A red accordionpleated dress swirled past them, a little oval face framed by brown flat curls, pearly teeth in an open-mouthed laugh.

‘Fifi Waters,’ everyone shouted. ‘Why my darlin lil Fifi, come to my arms.’

She was lifted onto a chair where she stood jiggling from one foot to the other, champagne dripping out of a tipped glass.

‘Merry Christmas.’

‘Happy New Year.’

‘Many returns of the day…’

A fair young man who had followed her in was reeling intricately round the table singing:

O we went to the animals’ fair And the birds and the beasts were there And the big baboon By the light of the moon Was combing his auburn hair.

‘Hoopla,’ cried Fifi Waters and mussed the gray hair of the man with the diamond stud. ‘Hoopla.’ She jumped down with a kick, pranced round the room, kicking high with her skirts fluffed up around her knees.

‘Oh la la ze French high kicker!’

‘Look out for the Pony Ballet.’

Her slender legs, shiny black silk stockings tapering to red rosetted slippers flashed in the men’s faces.

‘She’s a mad thing,’ cried the lady in the tiara.

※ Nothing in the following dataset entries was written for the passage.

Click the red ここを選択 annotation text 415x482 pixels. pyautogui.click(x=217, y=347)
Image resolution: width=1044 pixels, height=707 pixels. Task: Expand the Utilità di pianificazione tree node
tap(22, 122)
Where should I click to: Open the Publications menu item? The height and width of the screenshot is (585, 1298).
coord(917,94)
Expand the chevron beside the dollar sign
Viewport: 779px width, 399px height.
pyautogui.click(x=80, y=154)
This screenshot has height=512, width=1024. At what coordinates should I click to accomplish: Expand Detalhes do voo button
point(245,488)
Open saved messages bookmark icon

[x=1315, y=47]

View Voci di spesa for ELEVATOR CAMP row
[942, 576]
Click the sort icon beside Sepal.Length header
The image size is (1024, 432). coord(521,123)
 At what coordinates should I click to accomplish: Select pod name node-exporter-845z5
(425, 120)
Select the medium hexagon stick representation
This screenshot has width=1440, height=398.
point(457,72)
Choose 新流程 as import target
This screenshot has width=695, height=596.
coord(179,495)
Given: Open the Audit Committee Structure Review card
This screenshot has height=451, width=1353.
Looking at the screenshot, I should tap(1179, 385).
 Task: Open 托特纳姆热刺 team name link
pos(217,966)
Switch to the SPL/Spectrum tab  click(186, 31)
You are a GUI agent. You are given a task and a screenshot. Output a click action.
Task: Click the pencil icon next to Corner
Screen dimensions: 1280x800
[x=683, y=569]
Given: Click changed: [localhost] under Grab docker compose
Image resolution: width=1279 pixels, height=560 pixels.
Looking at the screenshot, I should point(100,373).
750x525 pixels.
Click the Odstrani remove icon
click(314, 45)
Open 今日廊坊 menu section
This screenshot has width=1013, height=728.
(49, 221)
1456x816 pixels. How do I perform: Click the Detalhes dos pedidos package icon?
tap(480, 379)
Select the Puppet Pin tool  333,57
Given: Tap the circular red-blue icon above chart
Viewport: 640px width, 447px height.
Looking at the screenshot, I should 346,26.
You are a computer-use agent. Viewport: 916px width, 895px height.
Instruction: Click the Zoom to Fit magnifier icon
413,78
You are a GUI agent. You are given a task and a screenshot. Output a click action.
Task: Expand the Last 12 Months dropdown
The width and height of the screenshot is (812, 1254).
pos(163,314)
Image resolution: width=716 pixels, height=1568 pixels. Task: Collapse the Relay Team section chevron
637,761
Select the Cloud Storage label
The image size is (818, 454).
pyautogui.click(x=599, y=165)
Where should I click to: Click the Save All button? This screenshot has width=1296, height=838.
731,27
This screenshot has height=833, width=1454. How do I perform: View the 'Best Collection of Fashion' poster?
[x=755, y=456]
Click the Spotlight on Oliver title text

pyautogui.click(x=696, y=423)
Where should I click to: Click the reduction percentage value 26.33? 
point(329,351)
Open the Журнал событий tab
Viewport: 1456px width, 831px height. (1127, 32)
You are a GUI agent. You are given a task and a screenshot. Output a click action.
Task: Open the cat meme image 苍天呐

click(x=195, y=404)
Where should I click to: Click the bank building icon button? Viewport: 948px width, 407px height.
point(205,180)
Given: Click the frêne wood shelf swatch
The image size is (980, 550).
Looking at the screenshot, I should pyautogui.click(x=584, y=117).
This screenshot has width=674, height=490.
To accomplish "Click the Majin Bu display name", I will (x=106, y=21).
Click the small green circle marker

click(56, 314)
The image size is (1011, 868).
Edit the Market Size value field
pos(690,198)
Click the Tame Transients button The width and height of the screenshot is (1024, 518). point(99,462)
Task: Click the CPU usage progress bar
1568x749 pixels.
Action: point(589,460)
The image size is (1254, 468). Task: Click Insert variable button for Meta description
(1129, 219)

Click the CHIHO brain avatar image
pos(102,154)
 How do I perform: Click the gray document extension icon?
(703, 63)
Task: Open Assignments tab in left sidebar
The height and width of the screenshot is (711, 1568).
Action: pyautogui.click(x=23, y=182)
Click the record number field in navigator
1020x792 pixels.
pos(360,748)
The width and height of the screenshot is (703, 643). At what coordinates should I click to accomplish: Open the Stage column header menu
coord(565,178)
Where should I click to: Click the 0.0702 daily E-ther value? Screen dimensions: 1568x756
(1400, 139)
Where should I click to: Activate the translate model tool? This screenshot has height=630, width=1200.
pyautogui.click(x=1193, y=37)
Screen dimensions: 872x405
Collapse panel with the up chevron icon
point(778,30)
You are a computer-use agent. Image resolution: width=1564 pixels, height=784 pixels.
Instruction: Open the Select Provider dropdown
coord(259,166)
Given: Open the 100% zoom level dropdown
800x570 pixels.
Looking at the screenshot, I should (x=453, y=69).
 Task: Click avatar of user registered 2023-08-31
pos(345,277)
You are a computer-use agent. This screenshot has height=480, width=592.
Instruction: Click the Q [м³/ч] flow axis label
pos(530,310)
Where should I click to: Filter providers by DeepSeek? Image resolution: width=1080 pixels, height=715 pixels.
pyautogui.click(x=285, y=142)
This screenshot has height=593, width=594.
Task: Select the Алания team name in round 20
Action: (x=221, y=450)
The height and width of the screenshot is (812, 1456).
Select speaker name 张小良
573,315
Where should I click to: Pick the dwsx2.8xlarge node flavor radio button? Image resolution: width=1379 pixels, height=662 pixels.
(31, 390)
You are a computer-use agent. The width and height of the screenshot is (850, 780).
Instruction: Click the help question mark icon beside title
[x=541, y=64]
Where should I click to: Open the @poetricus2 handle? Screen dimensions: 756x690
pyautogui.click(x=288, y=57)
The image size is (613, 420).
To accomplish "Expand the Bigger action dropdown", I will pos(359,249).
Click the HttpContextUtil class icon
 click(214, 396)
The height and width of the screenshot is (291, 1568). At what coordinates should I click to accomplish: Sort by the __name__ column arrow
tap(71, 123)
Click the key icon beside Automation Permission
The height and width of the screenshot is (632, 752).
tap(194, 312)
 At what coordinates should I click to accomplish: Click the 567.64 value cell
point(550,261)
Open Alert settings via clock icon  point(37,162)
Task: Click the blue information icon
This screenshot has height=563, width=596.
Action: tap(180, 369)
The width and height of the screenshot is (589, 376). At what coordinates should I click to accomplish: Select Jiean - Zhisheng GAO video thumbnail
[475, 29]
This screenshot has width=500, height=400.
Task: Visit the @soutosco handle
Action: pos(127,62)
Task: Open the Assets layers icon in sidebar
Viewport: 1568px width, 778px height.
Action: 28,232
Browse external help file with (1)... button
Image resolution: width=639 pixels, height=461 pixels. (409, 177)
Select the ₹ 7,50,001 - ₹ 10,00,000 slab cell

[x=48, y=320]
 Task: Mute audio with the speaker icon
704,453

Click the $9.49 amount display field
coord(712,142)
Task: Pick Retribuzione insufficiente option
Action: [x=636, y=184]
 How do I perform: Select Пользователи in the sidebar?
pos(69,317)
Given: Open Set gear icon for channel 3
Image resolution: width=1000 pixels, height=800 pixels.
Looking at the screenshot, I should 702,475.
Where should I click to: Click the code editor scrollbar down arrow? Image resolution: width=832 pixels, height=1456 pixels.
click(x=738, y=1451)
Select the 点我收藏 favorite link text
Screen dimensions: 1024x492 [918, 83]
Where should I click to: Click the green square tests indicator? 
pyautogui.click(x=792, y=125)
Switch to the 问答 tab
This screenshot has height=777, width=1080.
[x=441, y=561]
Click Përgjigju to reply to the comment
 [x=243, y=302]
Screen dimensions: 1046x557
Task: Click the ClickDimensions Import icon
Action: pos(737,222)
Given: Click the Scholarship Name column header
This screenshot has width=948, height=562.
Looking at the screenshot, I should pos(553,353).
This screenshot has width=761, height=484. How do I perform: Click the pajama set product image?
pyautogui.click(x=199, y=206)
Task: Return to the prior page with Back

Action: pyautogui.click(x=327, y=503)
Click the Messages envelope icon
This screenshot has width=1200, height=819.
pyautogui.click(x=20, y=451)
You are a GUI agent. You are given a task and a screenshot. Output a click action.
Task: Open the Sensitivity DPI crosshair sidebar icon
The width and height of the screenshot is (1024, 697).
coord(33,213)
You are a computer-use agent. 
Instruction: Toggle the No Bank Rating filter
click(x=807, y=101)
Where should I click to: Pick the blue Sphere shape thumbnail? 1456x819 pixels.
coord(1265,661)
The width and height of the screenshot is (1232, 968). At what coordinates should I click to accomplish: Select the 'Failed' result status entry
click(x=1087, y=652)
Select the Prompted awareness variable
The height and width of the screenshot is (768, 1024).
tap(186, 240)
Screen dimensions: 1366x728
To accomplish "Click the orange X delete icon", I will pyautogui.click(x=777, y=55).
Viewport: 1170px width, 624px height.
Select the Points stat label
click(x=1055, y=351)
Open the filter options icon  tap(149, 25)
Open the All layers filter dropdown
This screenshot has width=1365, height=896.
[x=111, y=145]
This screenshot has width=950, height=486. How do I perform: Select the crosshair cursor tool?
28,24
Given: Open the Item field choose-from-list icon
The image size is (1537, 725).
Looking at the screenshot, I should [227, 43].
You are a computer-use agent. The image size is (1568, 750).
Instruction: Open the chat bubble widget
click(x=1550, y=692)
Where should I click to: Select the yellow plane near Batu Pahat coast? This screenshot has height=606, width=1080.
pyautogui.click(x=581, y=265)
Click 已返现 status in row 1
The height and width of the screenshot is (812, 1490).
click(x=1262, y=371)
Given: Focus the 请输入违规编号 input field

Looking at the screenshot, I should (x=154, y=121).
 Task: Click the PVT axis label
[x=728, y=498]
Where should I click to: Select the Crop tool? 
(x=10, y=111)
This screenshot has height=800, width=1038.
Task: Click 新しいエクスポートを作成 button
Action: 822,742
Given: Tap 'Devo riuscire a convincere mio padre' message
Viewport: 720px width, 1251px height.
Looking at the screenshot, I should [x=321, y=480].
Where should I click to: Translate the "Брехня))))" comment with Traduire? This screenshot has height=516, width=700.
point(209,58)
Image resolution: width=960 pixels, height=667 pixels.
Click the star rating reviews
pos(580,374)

Hoopla. Holyoke was swaying in the doorway with his top hat tilted over the glowing bulb of his nose. She let out a whoop and kicked it off.

‘It’s a goal,’ everyone cried.

‘For crissake you kicked me in the eye.’

She stared at him a second with round eyes and then burst into tears on the broad shirtfront of the diamond stud. ‘I wont be insulted like that,’ she sobbed.

‘Rub the other eye.’

‘Get a bandage someone.’

‘Goddam it she may have put his eye out.’

‘Call a cab there waiter.’

‘Where’s a doctor?’

‘That’s hell to pay ole fella.’

A handkerchief full of tears and blood pressed to his eye the bottlenosed man stumbled out. The men and women crowded through the door after him; last went the blond young man, reeling and singing:

An the big baboon by the light of the moon Was combing his auburn hair.

Fifi Waters was sobbing with her head on the table.

‘Don’t cry Fifi,’ said the Colonel who was still sitting where he had sat all the evening. ‘Here’s something I rather fancy might do you good.’ He pushed a glass of champagne towards her down the table.

She sniffled and began drinking it in little sips. ‘Hullo Roger, how’s the boy?’

‘The boy’s quite well thank you… Rather bored, dont you know? An evening with such infernal bounders…’

‘I’m hungry.’

‘There doesnt seem to be anything left to eat.’

‘I didnt know you’d be here or I’d have come earlier, honest.’

‘Would you indeed?… Now that’s very nice.’

The long ash dropped from the Colonel’s cigar; he got to his feet. ‘Now Fifi, I’ll call a cab and we’ll go for a ride in the Park…’

She drank down her champagne and nodded brightly. ‘Dear me it’s four o’clock…’ ‘You have the proper wraps haven’t you?’

She nodded again.

‘Splendid Fifi… I say you are in form.’ The Colonel’s cigarcolored face was unraveling in smiles. ‘Well, come along.’

She looked about her in a dazed way. ‘Didnt I come with somebody?’